Ce projet de report modal s'appuie sur un BHNS, un bus à haut niveau de service dont la promesse est d'assurer une performance et une fréquence supérieure à une ligne classique. Et ce, grâce à la circulation des bus sur des voies dédiées, assurant ainsi leur ponctualité.

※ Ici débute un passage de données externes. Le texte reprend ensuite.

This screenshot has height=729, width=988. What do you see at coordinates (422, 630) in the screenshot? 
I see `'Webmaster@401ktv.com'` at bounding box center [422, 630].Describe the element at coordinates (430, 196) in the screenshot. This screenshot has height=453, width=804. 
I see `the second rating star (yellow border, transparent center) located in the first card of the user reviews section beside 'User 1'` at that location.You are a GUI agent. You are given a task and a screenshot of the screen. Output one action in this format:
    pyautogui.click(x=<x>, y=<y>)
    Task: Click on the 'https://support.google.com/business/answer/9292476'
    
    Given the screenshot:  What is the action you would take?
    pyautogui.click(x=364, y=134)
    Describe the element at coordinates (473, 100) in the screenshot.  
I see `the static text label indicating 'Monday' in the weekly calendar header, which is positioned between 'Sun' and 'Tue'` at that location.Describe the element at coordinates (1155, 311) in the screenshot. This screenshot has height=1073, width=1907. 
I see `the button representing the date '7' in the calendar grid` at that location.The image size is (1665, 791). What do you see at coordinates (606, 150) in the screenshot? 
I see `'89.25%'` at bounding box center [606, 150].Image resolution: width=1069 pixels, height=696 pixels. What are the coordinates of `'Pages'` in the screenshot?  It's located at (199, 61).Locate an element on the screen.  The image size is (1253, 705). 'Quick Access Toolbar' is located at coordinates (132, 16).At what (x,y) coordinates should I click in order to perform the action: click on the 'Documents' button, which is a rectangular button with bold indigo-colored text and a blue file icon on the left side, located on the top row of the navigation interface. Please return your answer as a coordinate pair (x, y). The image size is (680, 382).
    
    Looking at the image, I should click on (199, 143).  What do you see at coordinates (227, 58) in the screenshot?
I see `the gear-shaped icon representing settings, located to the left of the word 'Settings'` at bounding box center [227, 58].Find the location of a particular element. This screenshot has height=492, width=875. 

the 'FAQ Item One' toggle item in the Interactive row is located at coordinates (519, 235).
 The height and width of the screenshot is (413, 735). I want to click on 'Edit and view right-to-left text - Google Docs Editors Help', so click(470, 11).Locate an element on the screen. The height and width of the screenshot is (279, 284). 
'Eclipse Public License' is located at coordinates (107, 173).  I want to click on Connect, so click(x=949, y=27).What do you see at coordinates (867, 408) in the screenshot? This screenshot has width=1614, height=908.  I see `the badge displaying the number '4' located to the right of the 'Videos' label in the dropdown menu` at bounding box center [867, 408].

Fin 2022, la Région a acquis, pour près de 3,8 millions d'euros, 18 kilomètres de voies ferrées désaffectées reliant Sathonay-Camp à Trévoux auprès de SNCF Réseau.
Lancé par la Région qui en est le maître d'ouvrage, le dossier réunit sept partenaires coordonnés dans un comité de pilotage pour suivre l'avancée du projet : la Métropole de Lyon, le Département de l'Ain, la Communauté de communes Dombes Saône Vallée, le Syndicat mixte des transports de l'aire métropolitaine lyonnaise (Sytral) et SNCF Réseau.
Et dernièrement, il a connu quelques changements, annoncés lors du conseil régional de mai dernier comme l'ont révélé nos confrères de Médiacités. Le premier étant le virage de la flotte de bus de l'hydrogène vers l'électrique.
Fervent défendeur de l'hydrogène depuis son arrivée à la tête de la Région, Laurent Wauquiez et ses élus poussent politiquement le développement de la filière sur le territoire. Avec l'espoir de faire de la première région industrielle de France, un leader du secteur comme en témoigne le programme Zéro Émission Valley et le projet IMAGHyNE. Là encore, afin de décarboner les industries implantées sur le territoire.